Every line of the data should be written out exactly, with the pictures left out.

*** Opening RAW DATA ***

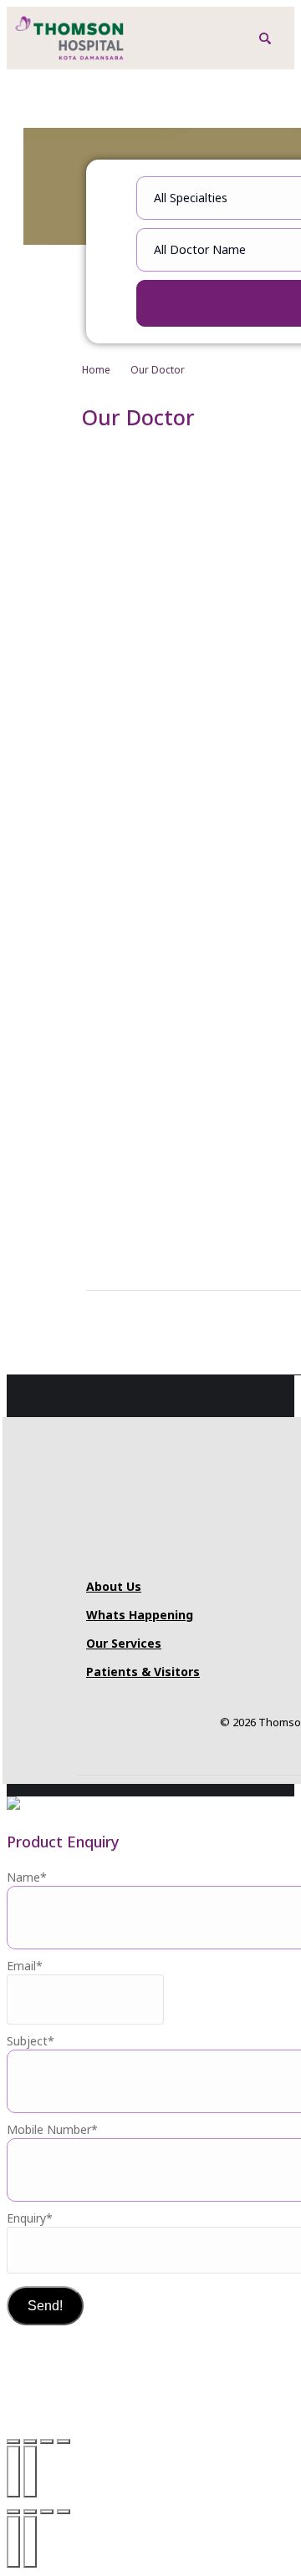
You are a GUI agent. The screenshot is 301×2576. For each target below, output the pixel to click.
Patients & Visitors (143, 1671)
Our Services (123, 1643)
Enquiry (30, 2218)
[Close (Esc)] (63, 2441)
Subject (30, 2041)
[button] (265, 38)
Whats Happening (139, 1615)
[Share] (47, 2441)
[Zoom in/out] (13, 2441)
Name (27, 1877)
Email (25, 1966)
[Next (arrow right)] (30, 2471)
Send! (45, 2306)
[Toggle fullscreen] (30, 2441)
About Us (113, 1586)
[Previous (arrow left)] (13, 2471)
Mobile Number (52, 2129)
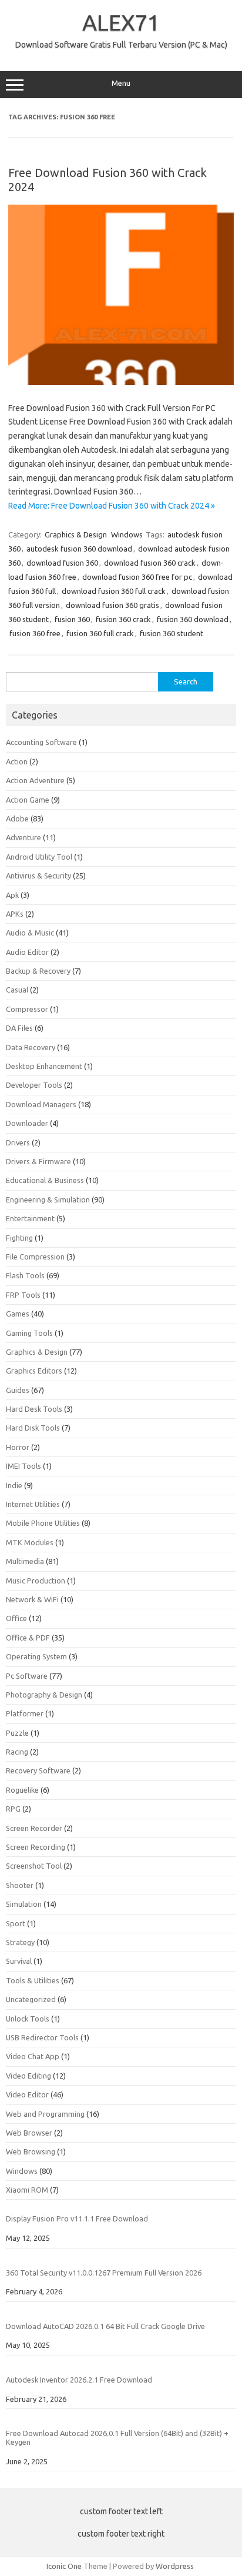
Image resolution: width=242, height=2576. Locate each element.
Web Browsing (30, 2151)
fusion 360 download (192, 619)
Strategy (20, 1942)
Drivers (18, 1142)
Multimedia (25, 1561)
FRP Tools (23, 1295)
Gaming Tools (29, 1333)
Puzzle (17, 1733)
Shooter (19, 1885)
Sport (15, 1923)
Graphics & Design (76, 534)
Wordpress (175, 2566)
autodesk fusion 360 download (79, 548)
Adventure (23, 837)
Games (17, 1313)
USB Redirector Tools (42, 2037)
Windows (127, 534)
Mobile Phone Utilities (43, 1523)
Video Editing (28, 2076)
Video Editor (27, 2094)
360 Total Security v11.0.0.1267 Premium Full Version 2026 (103, 2272)
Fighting (19, 1238)
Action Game (27, 800)
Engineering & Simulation (48, 1199)
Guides (17, 1390)
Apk (12, 895)
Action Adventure (35, 780)
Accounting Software (41, 742)
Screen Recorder (34, 1828)
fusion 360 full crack (100, 633)
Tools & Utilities (32, 1980)
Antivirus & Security (38, 875)
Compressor (27, 1009)
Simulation (24, 1904)
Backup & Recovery (38, 971)
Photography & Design (44, 1694)
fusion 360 (72, 619)
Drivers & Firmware (38, 1161)
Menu (121, 83)
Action (17, 761)
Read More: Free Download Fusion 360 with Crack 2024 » (111, 505)
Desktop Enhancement (44, 1066)
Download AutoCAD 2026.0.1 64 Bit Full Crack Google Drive (105, 2326)
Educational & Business (45, 1180)
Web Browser (29, 2133)
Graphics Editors (34, 1370)
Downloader (27, 1123)
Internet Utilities (33, 1504)
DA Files (19, 1028)
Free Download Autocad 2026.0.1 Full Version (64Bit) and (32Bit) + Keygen (117, 2437)
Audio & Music (30, 932)
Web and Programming (45, 2114)
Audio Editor (27, 952)
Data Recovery (30, 1047)
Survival (19, 1961)
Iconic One (64, 2566)
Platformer (24, 1713)
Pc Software (27, 1676)
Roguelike (22, 1790)
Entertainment (30, 1218)
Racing (17, 1752)
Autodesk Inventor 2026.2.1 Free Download (79, 2379)
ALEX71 (121, 22)
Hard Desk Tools (34, 1409)
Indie (14, 1485)
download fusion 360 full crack (114, 591)
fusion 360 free (34, 633)
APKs (14, 914)
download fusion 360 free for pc (137, 577)
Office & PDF (28, 1637)
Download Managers (41, 1104)
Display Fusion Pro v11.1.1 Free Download (77, 2218)
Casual (17, 989)
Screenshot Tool (34, 1866)
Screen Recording (35, 1847)
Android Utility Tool (39, 857)
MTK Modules (29, 1542)
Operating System (36, 1656)
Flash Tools (25, 1275)
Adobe (17, 818)
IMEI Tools (23, 1466)
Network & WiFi (32, 1599)
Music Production (35, 1580)
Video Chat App (32, 2056)
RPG (13, 1809)
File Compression (35, 1256)
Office (16, 1618)
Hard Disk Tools (33, 1428)
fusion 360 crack (123, 619)
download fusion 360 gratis (112, 605)
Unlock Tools (27, 2018)
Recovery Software (38, 1770)
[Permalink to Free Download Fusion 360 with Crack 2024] (121, 382)
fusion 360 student (171, 633)
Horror (17, 1447)
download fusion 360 (62, 563)
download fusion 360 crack (150, 563)
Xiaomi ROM (27, 2190)
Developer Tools (34, 1085)
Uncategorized (31, 1999)
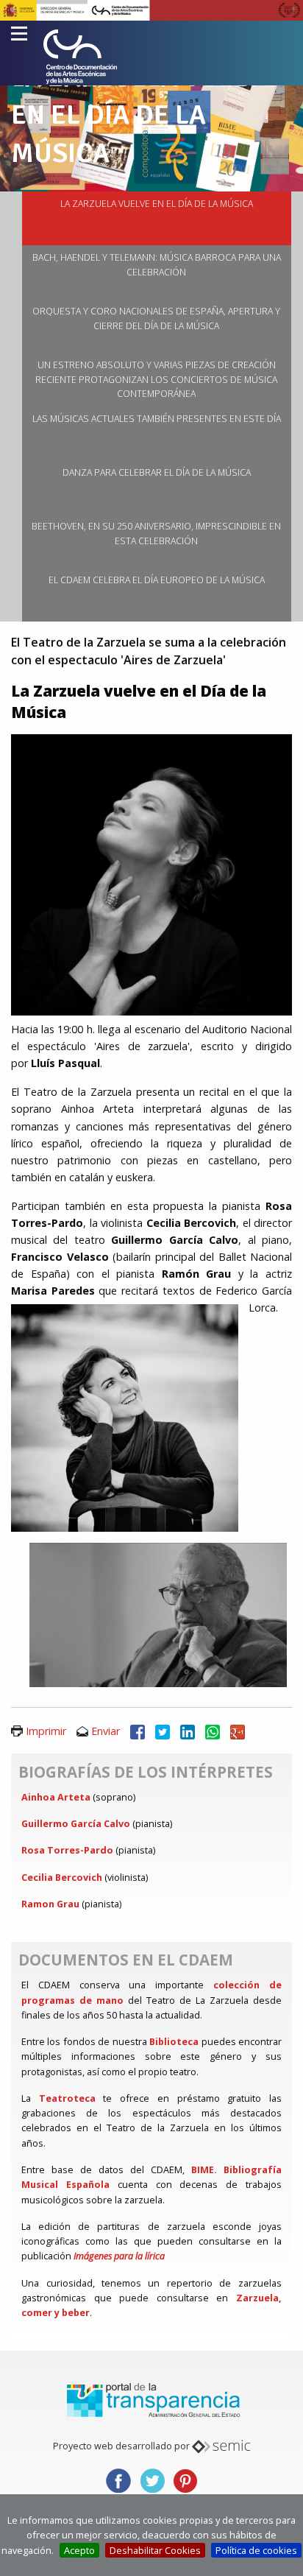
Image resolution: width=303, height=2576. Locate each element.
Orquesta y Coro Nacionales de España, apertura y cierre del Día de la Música (156, 318)
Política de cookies (256, 2550)
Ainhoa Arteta (55, 1796)
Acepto (79, 2550)
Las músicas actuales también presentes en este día (156, 418)
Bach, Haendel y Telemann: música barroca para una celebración (156, 264)
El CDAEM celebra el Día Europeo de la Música (157, 580)
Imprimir (46, 1731)
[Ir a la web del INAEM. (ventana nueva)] (151, 9)
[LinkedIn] (187, 1731)
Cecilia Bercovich (61, 1877)
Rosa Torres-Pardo (67, 1850)
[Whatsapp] (212, 1731)
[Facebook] (137, 1731)
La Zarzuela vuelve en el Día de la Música (156, 203)
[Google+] (237, 1731)
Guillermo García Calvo (75, 1823)
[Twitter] (162, 1731)
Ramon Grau (50, 1903)
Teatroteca (67, 2098)
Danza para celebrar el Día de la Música (157, 472)
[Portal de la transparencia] (151, 2399)
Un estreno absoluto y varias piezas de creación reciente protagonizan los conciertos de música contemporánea (156, 379)
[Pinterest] (185, 2480)
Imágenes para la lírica (119, 2255)
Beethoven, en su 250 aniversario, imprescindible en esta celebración (156, 533)
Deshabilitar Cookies (155, 2550)
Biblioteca (174, 2041)
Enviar (105, 1731)
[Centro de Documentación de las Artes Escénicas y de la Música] (80, 56)
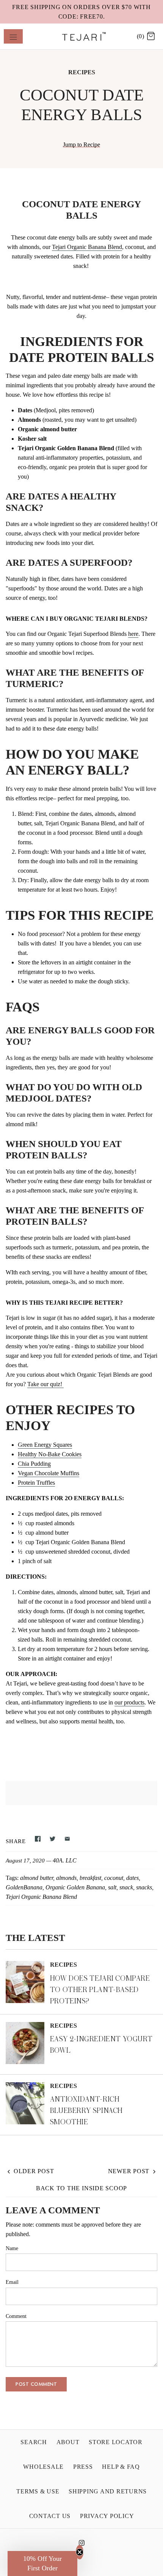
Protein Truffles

*** Closing RAW DATA ***

◆ SOLUTION TO THIS PROBLEM:
You are a GUI agent. The screenshot is 301×2576. For each target below, output the pixel to click.
Patients & Visitors (143, 1671)
Our Services (123, 1643)
Enquiry (30, 2218)
[Close (Esc)] (63, 2441)
Subject (30, 2041)
[button] (265, 38)
Whats Happening (139, 1615)
[Share] (47, 2441)
[Zoom in/out] (13, 2441)
Name (27, 1877)
Email (25, 1966)
[Next (arrow right)] (30, 2471)
Send! (45, 2306)
[Toggle fullscreen] (30, 2441)
About Us (113, 1586)
[Previous (arrow left)] (13, 2471)
Mobile Number (52, 2129)
Image resolution: width=242, height=2576. Locate each element.
Web Browsing (30, 2151)
fusion 360 download (192, 619)
Strategy (20, 1942)
Drivers (18, 1142)
Multimedia (25, 1561)
FRP Tools (23, 1295)
Gaming Tools (29, 1333)
Puzzle (17, 1733)
Shooter (19, 1885)
Sport (15, 1923)
Graphics & Design (76, 534)
Wordpress (175, 2566)
autodesk fusion 360 download (79, 548)
Adventure (23, 837)
Games (17, 1313)
USB Redirector Tools (42, 2037)
Windows (127, 534)
Mobile Phone Utilities (43, 1523)
Video Editing (28, 2076)
Video Editor (27, 2094)
360 Total Security v11.0.0.1267 Premium Full Version 2026 (103, 2272)
Fighting (19, 1238)
Action Game (27, 800)
Engineering & Simulation (48, 1199)
Guides (17, 1390)
Apk (12, 895)
Action Adventure (35, 780)
Accounting Software (41, 742)
Screen Recorder (34, 1828)
fusion 360 full crack (100, 633)
Tools & Utilities (32, 1980)
Antivirus & Security (38, 875)
Compressor (27, 1009)
Simulation (24, 1904)
Backup & Recovery (38, 971)
Photography & Design (44, 1694)
fusion 360 (72, 619)
Drivers & Firmware (38, 1161)
Menu (121, 83)
Action (17, 761)
Read More: Free Download Fusion 360 with Crack 2024 » (111, 505)
Desktop Enhancement (44, 1066)
Download AutoCAD 2026.0.1 64 Bit Full Crack Google Drive (105, 2326)
Educational & Business (45, 1180)
Web Browser (29, 2133)
Graphics Editors (34, 1370)
Downloader (27, 1123)
Internet Utilities (33, 1504)
DA Files (19, 1028)
Free Download Autocad 2026.0.1 Full Version (64Bit) and (32Bit) + Keygen (117, 2437)
Audio & Music (30, 932)
Web and Programming (45, 2114)
Audio Editor (27, 952)
Data Recovery (30, 1047)
Survival (19, 1961)
Iconic One (64, 2566)
Platformer (24, 1713)
Pc Software (27, 1676)
Roguelike (22, 1790)
Entertainment (30, 1218)
Racing (17, 1752)
Autodesk Inventor 2026.2.1 Free Download (79, 2379)
ALEX71 (121, 22)
Hard Desk Tools (34, 1409)
Indie (14, 1485)
download fusion 360 full crack (114, 591)
fusion 360 free (34, 633)
APKs (14, 914)
download fusion 360 free for pc (137, 577)
Office & PDF (28, 1637)
Download Managers (41, 1104)
Display Fusion Pro v11.1.1 Free Download (77, 2218)
Casual (17, 989)
Screenshot Tool (34, 1866)
Screen Recording (35, 1847)
Android Utility Tool (39, 857)
MTK Modules (29, 1542)
Operating System (36, 1656)
Flash Tools (25, 1275)
Adobe (17, 818)
IMEI Tools (23, 1466)
Network & WiFi (32, 1599)
Music Production (35, 1580)
Video Chat App (32, 2056)
RPG (13, 1809)
File Compression (35, 1256)
Office (16, 1618)
Hard Disk Tools (33, 1428)
fusion 360 crack (123, 619)
download fusion 360 gratis (112, 605)
Unlock Tools (27, 2018)
Recovery Software (38, 1770)
[Permalink to Free Download Fusion 360 with Crack 2024] (121, 382)
fusion 360 student (171, 633)
Horror (17, 1447)
download fusion 360 (62, 563)
download fusion 360 crack (150, 563)
Xiaomi ROM (27, 2190)
Developer Tools (34, 1085)
Uncategorized (31, 1999)
Image resolution: width=303, height=2576. Locate each element.
Orquesta y Coro Nacionales de España, apertura y cierre del Día de la Música (156, 318)
Política de cookies (256, 2550)
Ainhoa Arteta (55, 1796)
Acepto (79, 2550)
Las músicas actuales también presentes en este día (156, 418)
Bach, Haendel y Telemann: música barroca para una celebración (156, 264)
El CDAEM celebra el Día Europeo de la Música (157, 580)
Imprimir (46, 1731)
[Ir a la web del INAEM. (ventana nueva)] (151, 9)
[LinkedIn] (187, 1731)
Cecilia Bercovich (61, 1877)
Rosa Torres-Pardo (67, 1850)
[Whatsapp] (212, 1731)
[Facebook] (137, 1731)
La Zarzuela vuelve en el Día de la Música (156, 203)
[Google+] (237, 1731)
Guillermo García Calvo (75, 1823)
[Twitter] (162, 1731)
Ramon Grau (50, 1903)
Teatroteca (67, 2098)
Danza para celebrar el Día de la Música (157, 472)
[Portal de la transparencia] (151, 2399)
Un estreno absoluto y varias piezas de creación reciente protagonizan los conciertos de música contemporánea (156, 379)
[Pinterest] (185, 2480)
Imágenes para la lírica (119, 2255)
Beethoven, en su 250 aniversario, imprescindible en esta celebración (156, 533)
Deshabilitar Cookies (155, 2550)
Biblioteca (174, 2041)
Enviar (105, 1731)
[Centro de Documentación de las Artes Escénicas y de la Música] (80, 56)
Protein Truffles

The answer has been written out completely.